___ PAGE EXCERPT

Agua Prieta, slated to cross the Yaqui River, was given the OK by seven of eight Yaqui tribal communities. But the Yaquis based in Loma de Bacum have come out against the pipeline passing through their land, even going as far as chopping out a 25 foot section of pipe built across it.
“The Yaquis of Loma de Bacum say they were asked by community authorities in 2015 if they wanted a 9-mile tract of the pipeline running through their farmland — and said no. Construction went ahead anyway,” Bloomberg reported in a December 2017 story. “The project is now in a legal limbo. Ienova, the Sempra unit that operates the pipeline, is awaiting a judicial ruling that could allow them to go in and repair it — or require a costlier re-route.”
As the legal case plays out in the Supreme Court of Justice in Mexico, disagreements over the pipeline and its construction in Loma de Bacum have torn the community apart and even led to violence, according to Cimacnoticias.

______
___ STORED DATA

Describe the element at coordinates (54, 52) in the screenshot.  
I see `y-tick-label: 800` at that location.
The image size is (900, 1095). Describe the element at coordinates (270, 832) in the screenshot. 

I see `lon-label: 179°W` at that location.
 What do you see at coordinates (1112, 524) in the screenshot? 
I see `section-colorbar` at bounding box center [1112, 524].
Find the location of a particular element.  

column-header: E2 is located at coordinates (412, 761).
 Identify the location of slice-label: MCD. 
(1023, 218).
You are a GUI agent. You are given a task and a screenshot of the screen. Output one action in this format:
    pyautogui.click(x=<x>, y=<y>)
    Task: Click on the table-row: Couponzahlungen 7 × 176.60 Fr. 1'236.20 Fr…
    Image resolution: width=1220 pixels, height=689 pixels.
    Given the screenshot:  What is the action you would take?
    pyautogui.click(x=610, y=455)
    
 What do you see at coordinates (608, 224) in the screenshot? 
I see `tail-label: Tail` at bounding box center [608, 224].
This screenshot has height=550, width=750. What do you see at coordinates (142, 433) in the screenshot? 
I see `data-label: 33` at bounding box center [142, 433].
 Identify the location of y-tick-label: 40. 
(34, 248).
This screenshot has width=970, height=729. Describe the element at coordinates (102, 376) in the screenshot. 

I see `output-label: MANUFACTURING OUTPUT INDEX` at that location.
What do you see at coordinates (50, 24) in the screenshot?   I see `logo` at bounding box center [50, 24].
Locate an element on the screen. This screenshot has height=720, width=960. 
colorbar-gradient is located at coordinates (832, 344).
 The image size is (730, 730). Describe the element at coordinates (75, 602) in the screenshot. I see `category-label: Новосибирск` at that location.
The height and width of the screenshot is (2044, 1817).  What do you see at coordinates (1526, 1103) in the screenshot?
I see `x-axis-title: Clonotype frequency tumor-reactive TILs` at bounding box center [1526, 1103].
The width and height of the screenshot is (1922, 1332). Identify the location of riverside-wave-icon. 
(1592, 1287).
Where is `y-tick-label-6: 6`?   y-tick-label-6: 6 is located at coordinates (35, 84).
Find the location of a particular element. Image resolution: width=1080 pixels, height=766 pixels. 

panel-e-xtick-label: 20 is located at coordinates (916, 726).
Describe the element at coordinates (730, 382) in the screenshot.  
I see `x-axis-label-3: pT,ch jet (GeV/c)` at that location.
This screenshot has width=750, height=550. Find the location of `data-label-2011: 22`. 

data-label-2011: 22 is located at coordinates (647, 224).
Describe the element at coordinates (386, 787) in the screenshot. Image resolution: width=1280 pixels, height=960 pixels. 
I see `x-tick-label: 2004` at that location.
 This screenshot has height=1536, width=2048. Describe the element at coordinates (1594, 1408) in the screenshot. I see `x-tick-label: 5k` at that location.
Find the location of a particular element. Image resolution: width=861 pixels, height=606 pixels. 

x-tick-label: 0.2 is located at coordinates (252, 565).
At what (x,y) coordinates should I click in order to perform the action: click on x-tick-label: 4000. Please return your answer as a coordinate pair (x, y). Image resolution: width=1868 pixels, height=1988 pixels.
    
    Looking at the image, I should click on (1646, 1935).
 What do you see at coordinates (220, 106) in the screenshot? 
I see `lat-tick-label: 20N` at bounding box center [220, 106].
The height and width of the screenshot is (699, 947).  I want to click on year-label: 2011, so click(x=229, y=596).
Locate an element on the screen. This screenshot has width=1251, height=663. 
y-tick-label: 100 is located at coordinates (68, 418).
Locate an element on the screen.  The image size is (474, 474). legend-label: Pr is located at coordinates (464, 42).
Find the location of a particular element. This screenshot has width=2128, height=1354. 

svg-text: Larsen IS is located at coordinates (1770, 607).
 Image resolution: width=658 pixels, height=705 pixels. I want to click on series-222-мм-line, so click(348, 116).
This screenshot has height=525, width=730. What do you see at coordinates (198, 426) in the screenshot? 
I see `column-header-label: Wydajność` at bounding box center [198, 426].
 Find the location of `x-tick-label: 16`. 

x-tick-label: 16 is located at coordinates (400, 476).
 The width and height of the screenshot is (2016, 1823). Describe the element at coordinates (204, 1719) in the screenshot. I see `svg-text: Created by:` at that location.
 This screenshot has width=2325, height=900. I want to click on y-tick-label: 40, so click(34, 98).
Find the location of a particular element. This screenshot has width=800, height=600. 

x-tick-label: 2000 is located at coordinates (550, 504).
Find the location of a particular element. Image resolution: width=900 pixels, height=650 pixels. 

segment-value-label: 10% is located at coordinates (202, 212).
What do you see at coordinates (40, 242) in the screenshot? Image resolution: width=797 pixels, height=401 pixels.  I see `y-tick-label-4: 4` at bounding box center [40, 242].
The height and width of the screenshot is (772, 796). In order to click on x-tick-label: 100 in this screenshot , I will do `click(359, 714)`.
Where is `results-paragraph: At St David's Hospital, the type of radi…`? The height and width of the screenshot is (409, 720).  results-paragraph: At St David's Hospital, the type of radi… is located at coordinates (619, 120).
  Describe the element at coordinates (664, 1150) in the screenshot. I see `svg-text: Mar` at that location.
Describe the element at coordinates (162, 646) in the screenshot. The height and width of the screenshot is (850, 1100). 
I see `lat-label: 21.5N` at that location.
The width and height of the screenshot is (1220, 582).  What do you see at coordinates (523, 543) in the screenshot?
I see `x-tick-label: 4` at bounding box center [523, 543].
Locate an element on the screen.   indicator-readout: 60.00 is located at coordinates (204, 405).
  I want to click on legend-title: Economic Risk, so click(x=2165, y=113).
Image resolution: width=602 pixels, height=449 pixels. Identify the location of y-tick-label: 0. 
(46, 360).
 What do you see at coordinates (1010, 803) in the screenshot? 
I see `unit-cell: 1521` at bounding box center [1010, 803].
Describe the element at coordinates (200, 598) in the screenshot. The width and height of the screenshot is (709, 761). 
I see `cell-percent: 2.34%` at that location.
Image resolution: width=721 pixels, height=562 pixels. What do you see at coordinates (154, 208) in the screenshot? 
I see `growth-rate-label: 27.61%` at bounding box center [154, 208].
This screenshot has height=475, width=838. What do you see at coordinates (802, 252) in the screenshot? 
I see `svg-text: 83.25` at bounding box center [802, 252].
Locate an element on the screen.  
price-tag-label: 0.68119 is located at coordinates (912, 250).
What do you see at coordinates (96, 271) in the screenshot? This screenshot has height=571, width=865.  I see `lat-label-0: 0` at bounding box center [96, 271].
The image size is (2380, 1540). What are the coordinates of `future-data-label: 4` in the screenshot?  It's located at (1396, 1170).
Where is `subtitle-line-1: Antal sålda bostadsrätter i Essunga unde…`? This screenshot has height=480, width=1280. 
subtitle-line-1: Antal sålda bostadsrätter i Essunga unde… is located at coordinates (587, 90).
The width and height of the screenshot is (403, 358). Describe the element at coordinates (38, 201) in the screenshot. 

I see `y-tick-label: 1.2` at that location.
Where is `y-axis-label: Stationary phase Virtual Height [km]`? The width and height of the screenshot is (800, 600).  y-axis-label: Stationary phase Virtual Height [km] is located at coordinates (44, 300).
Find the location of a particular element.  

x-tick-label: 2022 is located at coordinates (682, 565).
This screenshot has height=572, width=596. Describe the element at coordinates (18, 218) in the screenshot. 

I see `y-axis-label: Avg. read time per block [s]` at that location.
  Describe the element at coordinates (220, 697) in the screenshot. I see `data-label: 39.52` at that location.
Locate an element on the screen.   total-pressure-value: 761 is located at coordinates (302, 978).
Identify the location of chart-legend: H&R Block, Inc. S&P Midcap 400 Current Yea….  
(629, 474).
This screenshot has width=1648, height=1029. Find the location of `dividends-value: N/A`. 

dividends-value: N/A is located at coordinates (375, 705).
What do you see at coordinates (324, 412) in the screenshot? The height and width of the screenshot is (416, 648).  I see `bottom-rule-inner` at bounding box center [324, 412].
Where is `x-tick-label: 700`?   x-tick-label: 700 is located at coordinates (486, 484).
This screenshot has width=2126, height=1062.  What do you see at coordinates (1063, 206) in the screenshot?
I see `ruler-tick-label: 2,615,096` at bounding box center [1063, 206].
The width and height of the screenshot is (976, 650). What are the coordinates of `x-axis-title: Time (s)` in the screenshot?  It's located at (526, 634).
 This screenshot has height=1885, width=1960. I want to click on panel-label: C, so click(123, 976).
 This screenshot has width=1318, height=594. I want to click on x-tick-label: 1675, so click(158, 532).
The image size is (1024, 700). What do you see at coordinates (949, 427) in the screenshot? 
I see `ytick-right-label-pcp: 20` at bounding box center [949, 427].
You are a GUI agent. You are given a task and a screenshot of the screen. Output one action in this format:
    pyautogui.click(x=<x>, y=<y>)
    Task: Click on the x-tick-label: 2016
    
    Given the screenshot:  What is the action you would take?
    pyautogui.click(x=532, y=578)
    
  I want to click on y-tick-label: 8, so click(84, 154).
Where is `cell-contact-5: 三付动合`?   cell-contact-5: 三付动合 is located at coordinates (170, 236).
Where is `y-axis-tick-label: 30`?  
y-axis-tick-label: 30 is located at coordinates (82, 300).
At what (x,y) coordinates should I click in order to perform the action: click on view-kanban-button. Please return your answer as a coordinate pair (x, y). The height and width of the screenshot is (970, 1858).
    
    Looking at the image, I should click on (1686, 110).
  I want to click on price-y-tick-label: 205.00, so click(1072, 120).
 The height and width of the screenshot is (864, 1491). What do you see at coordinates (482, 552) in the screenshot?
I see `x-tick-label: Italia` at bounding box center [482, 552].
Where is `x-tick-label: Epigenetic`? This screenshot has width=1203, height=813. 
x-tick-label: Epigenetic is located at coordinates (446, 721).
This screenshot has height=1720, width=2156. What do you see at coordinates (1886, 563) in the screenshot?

______

- **SET OF TASKS**:
1. Copy the pipeline passage, beginning at the words "Agua Prieta, slated" and ending after "built across it.", and swap every "pipeline" for "gas line".
2. According to the pipeline passage, how long was the section of pipe the Yaquis of Loma de Bacum cut out?

- **SOLUTION SET**:
1.
Agua Prieta, slated to cross the Yaqui River, was given the OK by seven of eight Yaqui tribal communities. But the Yaquis based in Loma de Bacum have come out against the gas line passing through their land, even going as far as chopping out a 25 foot section of pipe built across it.

2. 25 feet